Another of Wong’s patents, inspired by her grandfather’s death and developed in collaboration with Victoria Herrera and Nelson Ruiz-Opazo at BU’s School of Medicine, is aimed at both detecting and treating cancer. Grounded in a field called theranostics, which combines therapeutics and diagnostics, the innovation uses a Janus nanoparticle, so named because it has two faces like the Roman god Janus. “It’s made of iron oxide, which can be detected using magnetic resonance imaging,” says Wong. “One of its faces carries messenger RNA (mRNA), which can target cancer, and the other side contains antibodies to [attack] cancer.” Wong also has a patent pending for a method of preventing abnormal tissue growth (surgical adhesions) that frequently results from abdominal surgery and can lead to infertility.

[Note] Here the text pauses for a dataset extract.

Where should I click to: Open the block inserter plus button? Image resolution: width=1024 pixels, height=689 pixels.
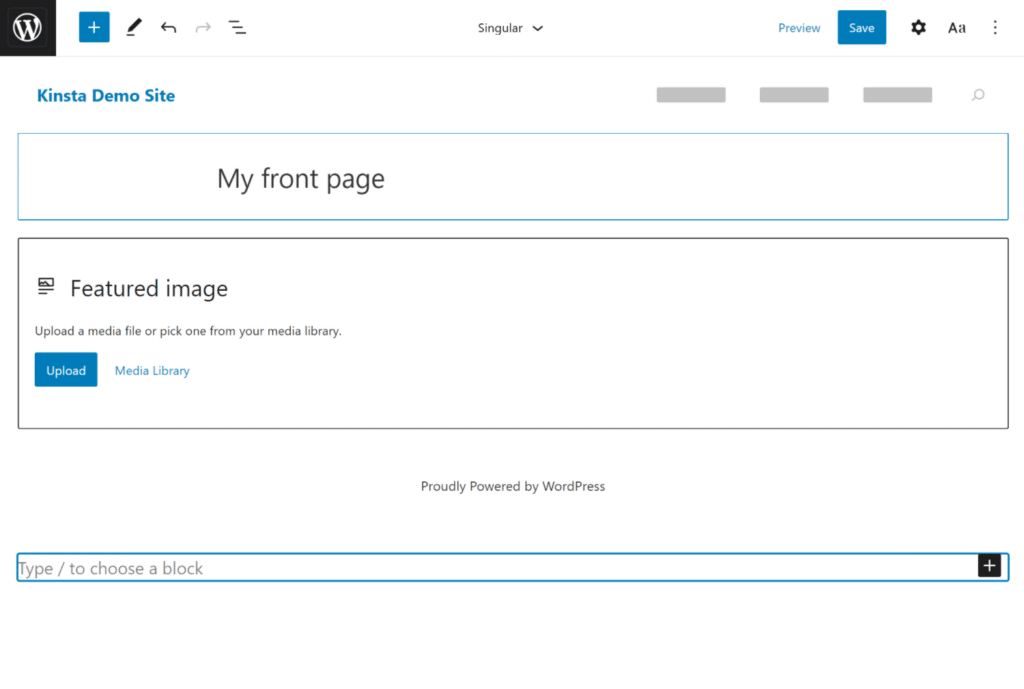click(x=94, y=28)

Kenneth Lutchen, BU College of Engineering dean, says Wong is one of the most versatile and creative bioengineers he has met. “She has a long history of collaborative research success that focuses on innovations that can impact important medical conditions, especially at the interface of biomaterials and tissue engineering,” he says. “Her capacity to develop and expand her collaborative network is almost unmatched, and it fuels her innovative science and inventiveness.”
Wong will be inducted to the NAI at the 2021 Fellows Induction Ceremony at NAI’s 10th annual meeting, held this October in Tampa, Fla. Other NAI fellows from BU are President Robert A. Brown; Theodore Moustakas, Distinguished Professor of Photonics and Optoelectronics Emeritus; and College of Engineering Professors David Bishop, Xin Zhang, Vinod Sarin, and Mark Grinstaff.